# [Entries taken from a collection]
§ §
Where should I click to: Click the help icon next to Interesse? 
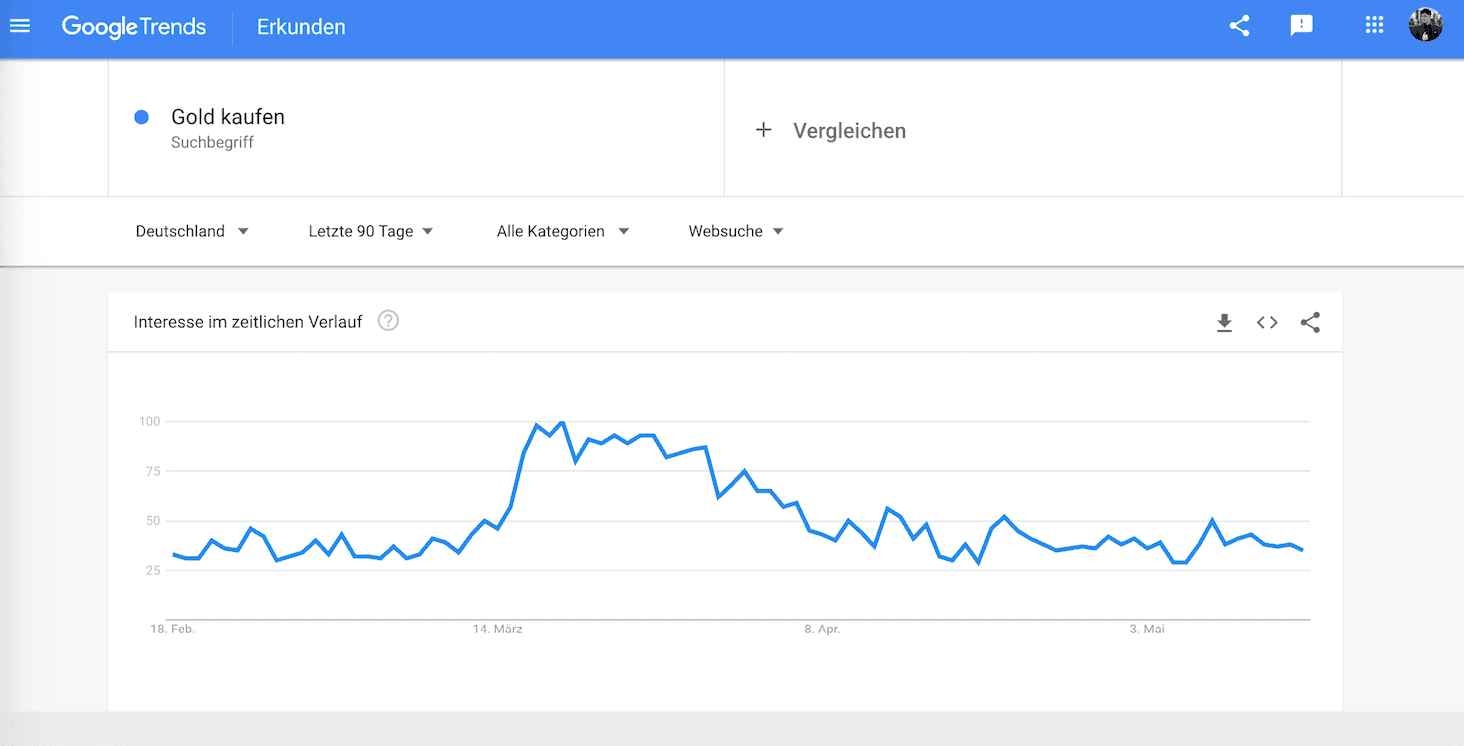[x=388, y=321]
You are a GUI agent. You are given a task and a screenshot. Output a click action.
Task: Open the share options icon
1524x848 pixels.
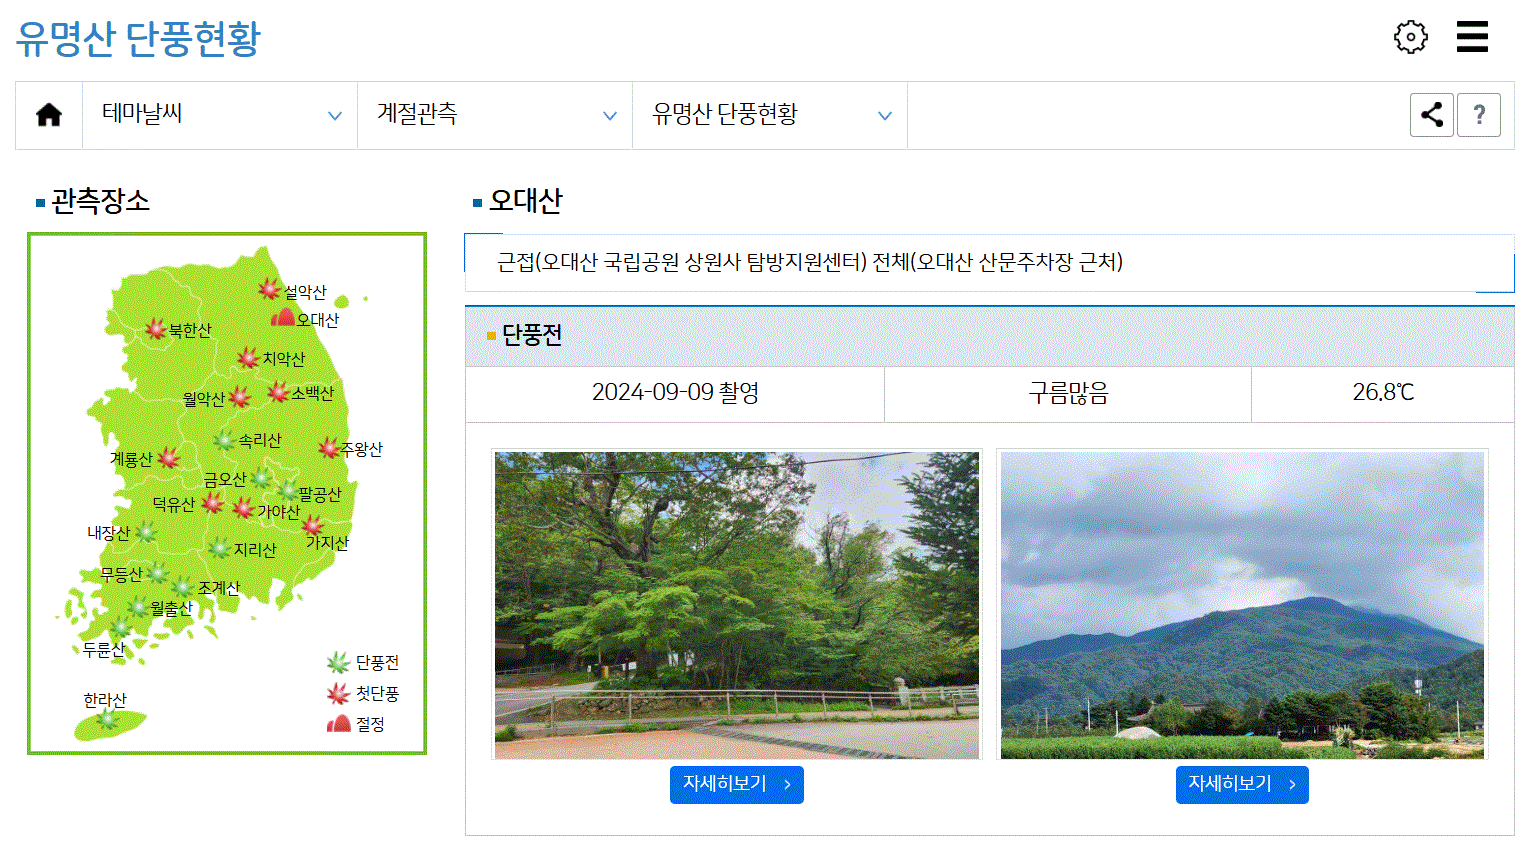(1431, 114)

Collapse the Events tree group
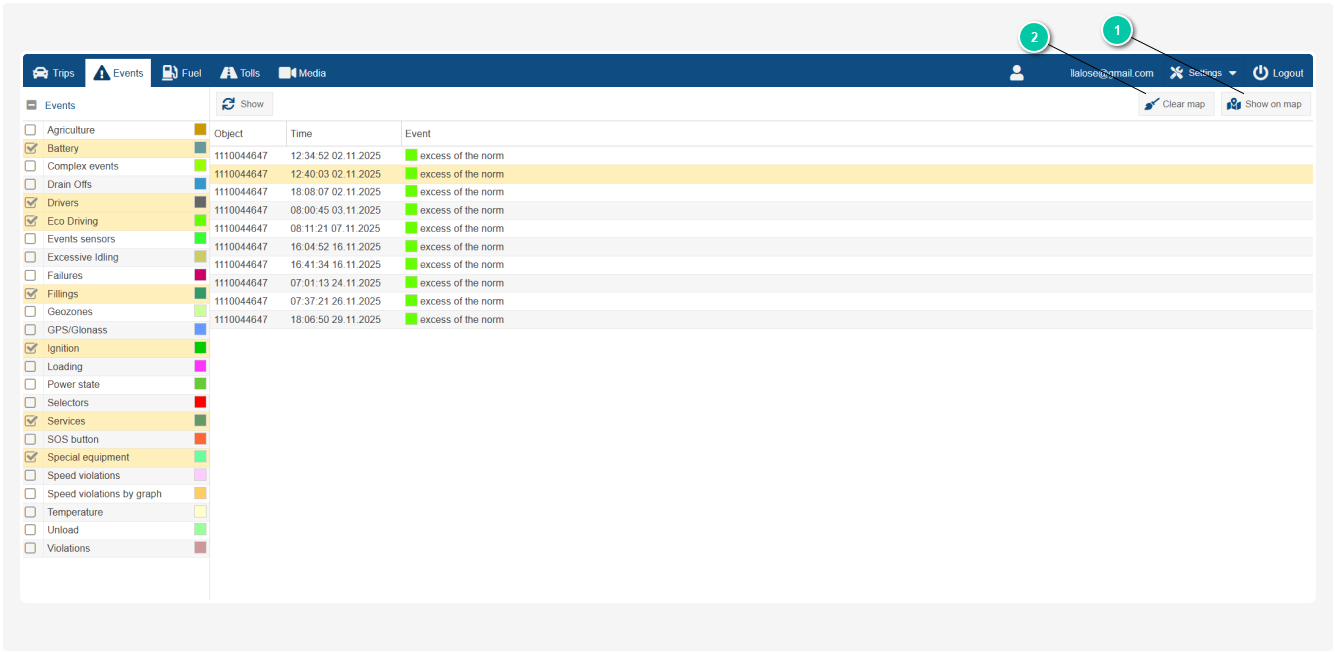click(x=31, y=105)
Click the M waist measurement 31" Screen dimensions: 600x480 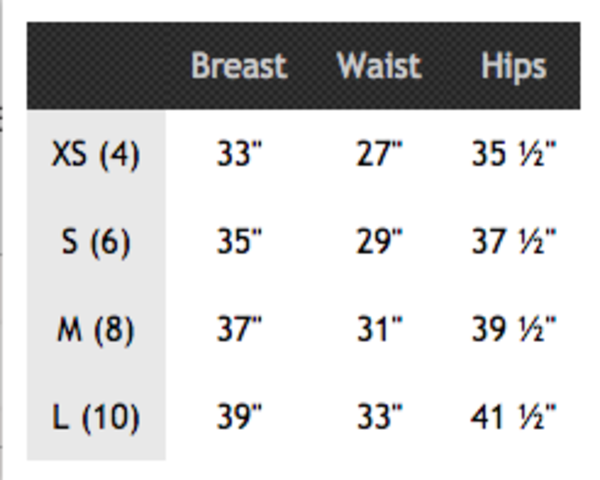379,329
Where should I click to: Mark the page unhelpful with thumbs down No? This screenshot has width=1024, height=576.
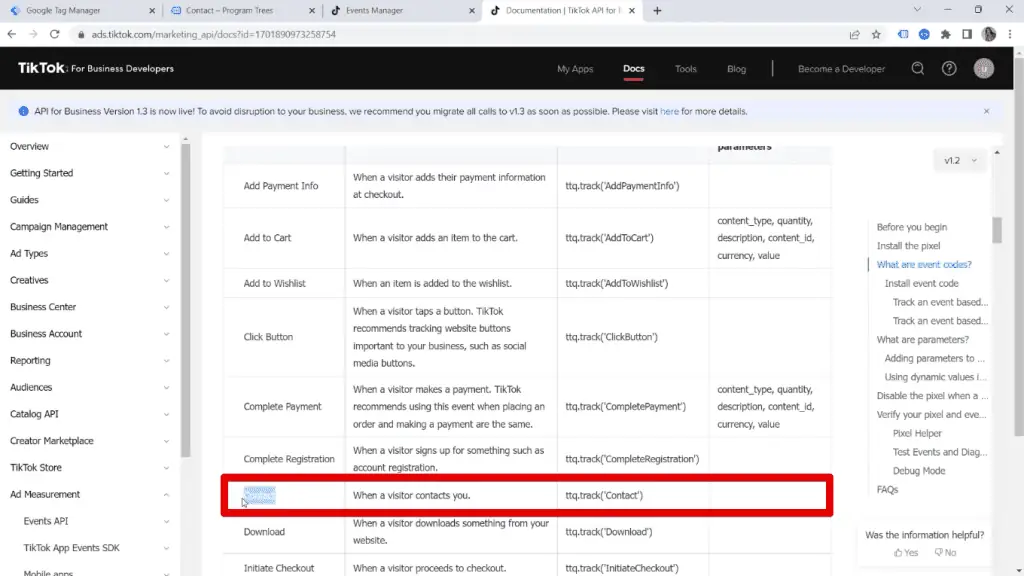tap(944, 551)
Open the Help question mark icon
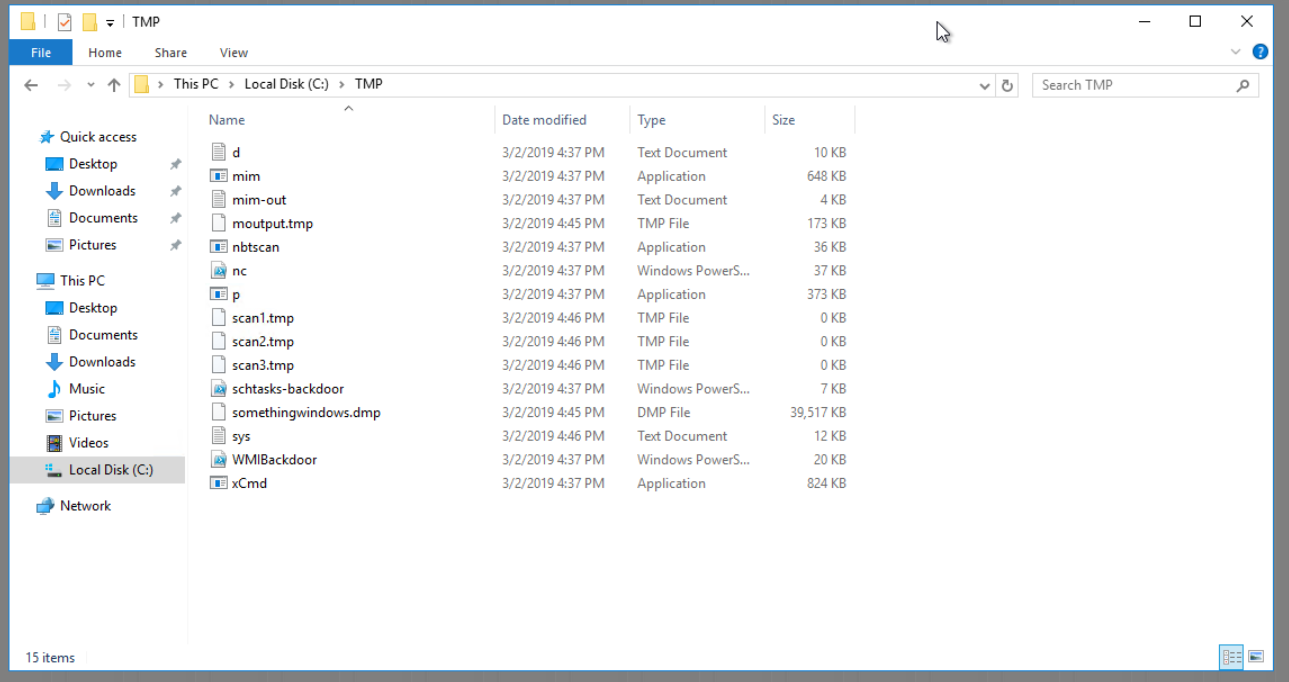 1260,52
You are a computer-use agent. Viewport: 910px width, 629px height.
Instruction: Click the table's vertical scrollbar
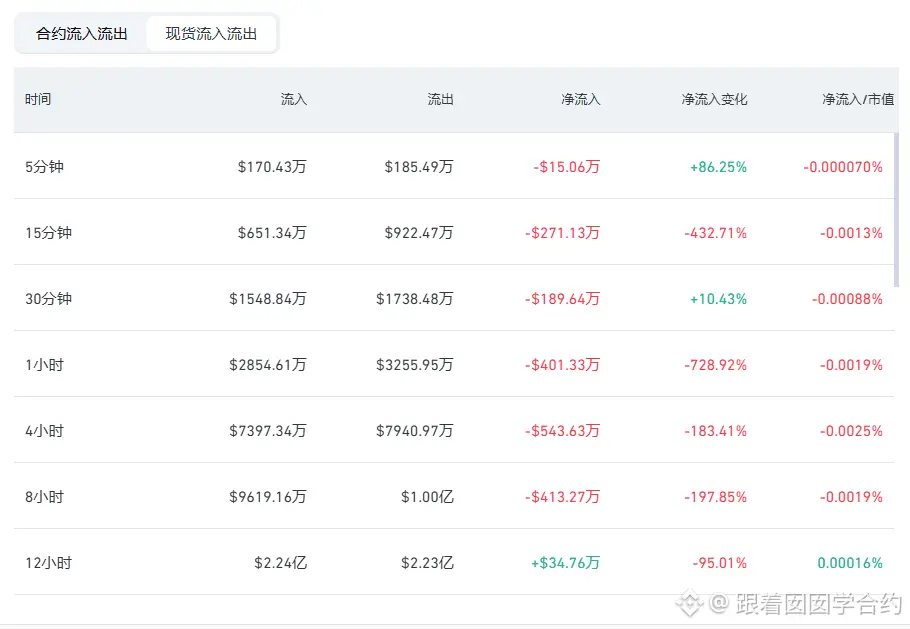(x=896, y=209)
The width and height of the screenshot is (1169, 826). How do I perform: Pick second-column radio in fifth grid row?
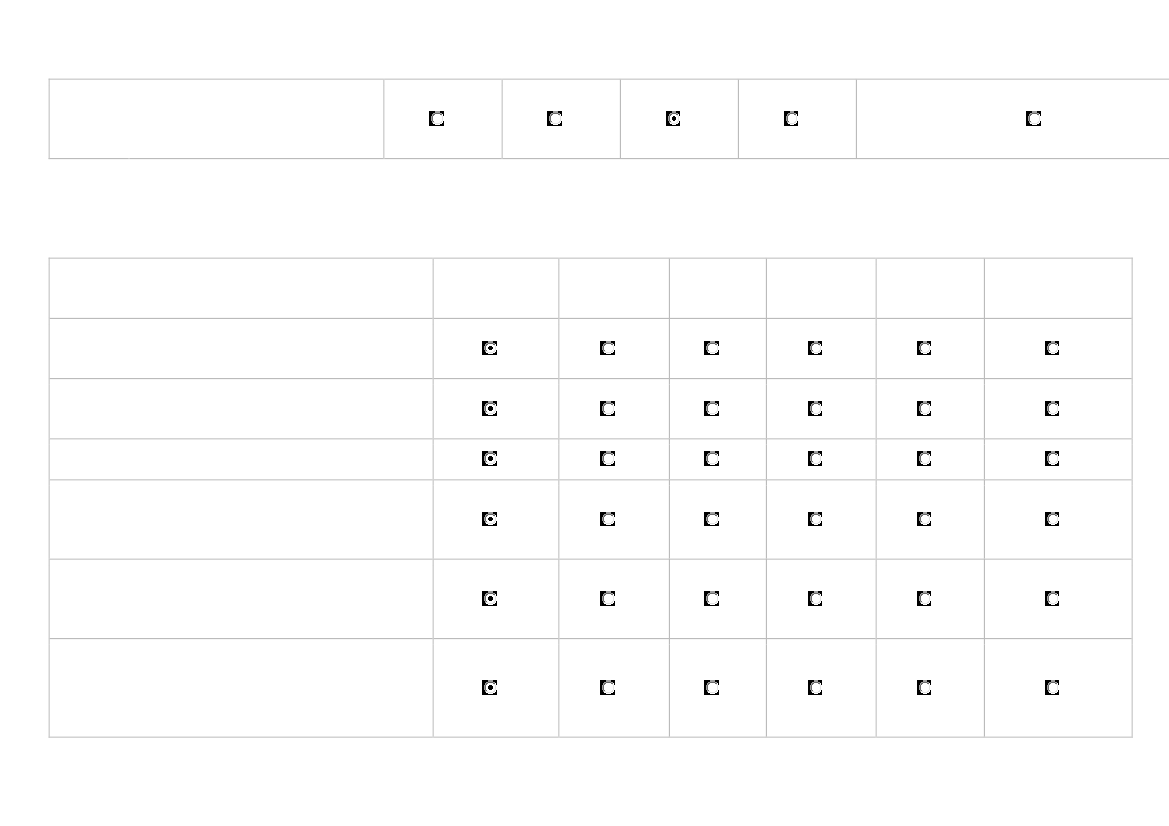[607, 599]
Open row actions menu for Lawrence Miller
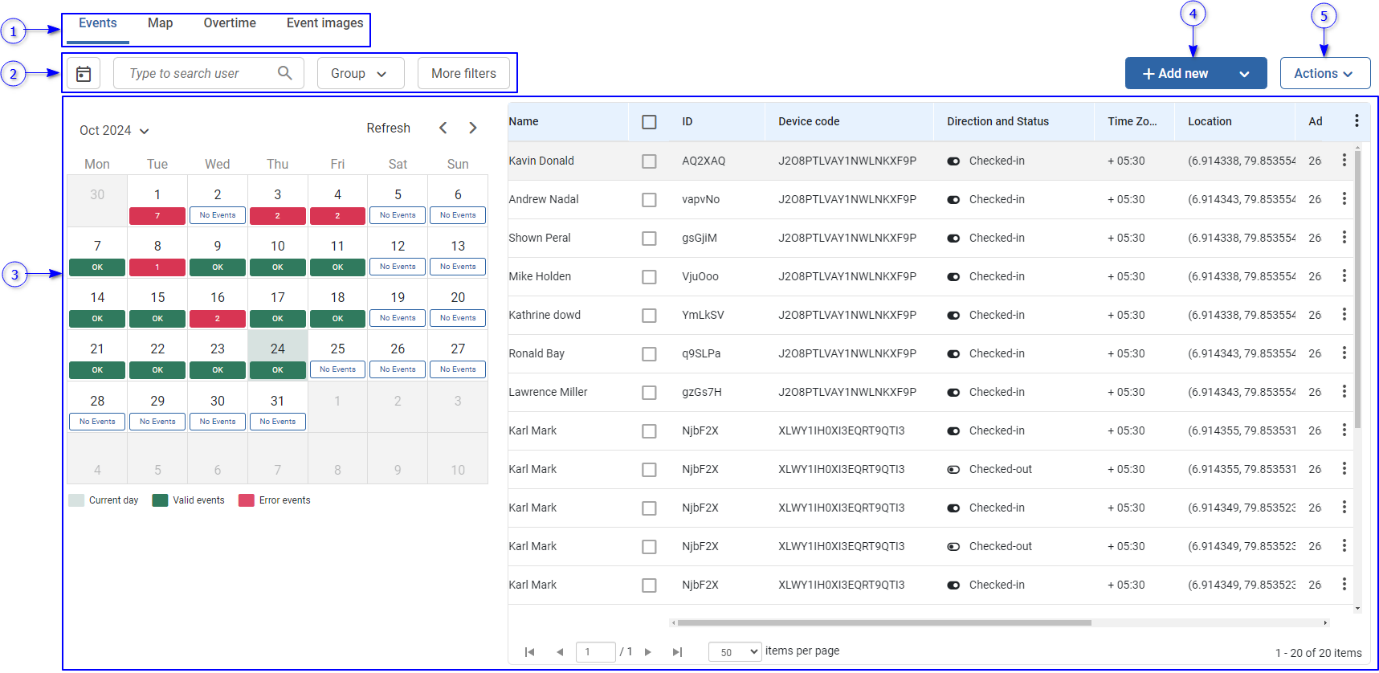Viewport: 1379px width, 673px height. point(1344,392)
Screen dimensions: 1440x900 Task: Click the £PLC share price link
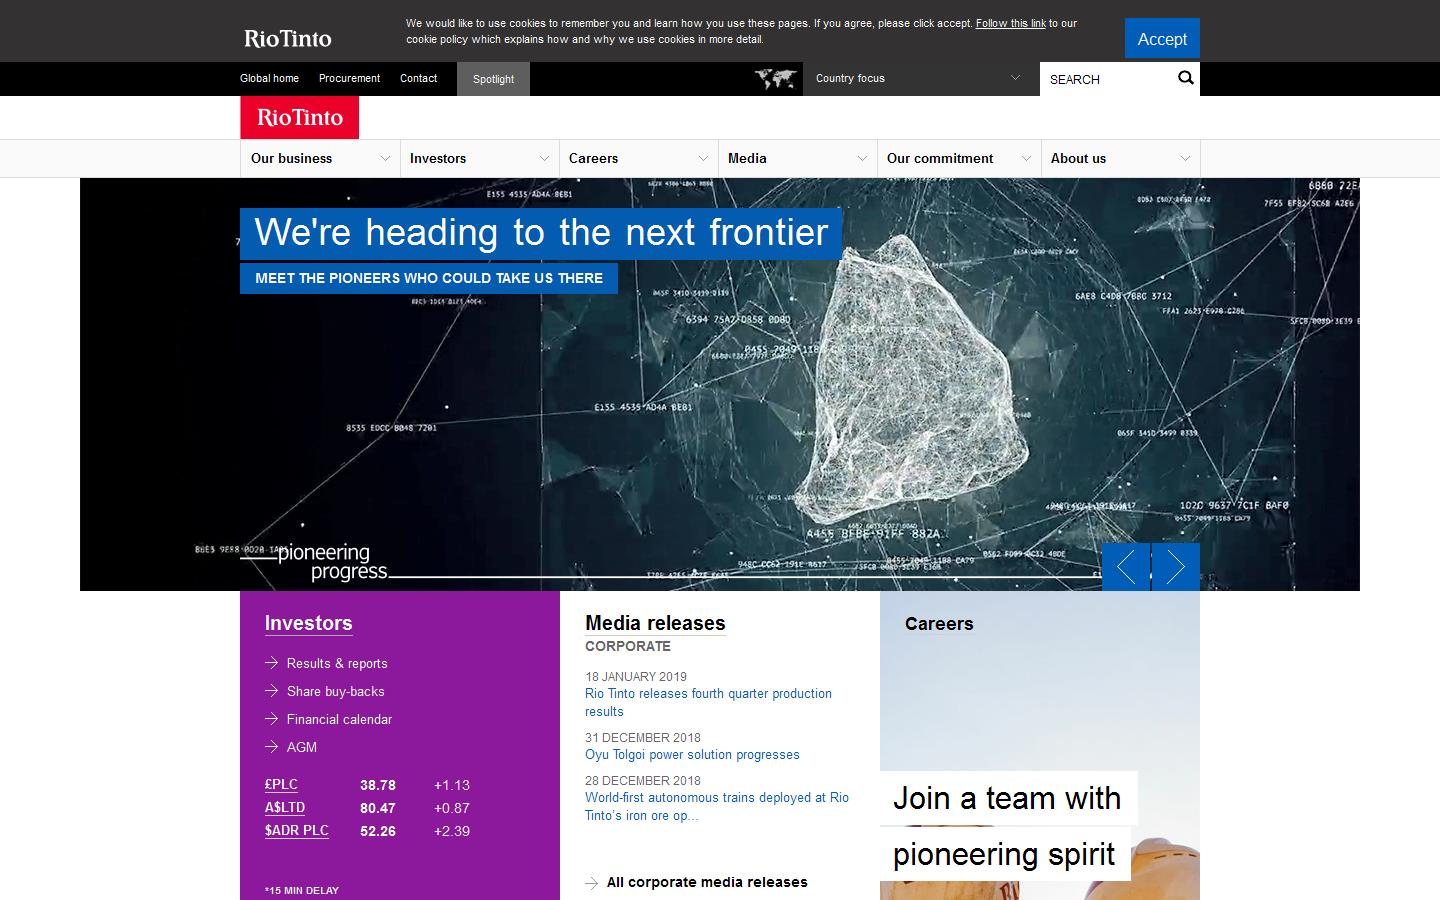(281, 785)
§ §
# [Work item]
Collect every line above that contains the word "agent".

# [Exercise solution]
You are a GUI agent. You are given a task and a screenshot. Output a click action.
You are a computer-use agent. Viewport: 910px width, 629px height.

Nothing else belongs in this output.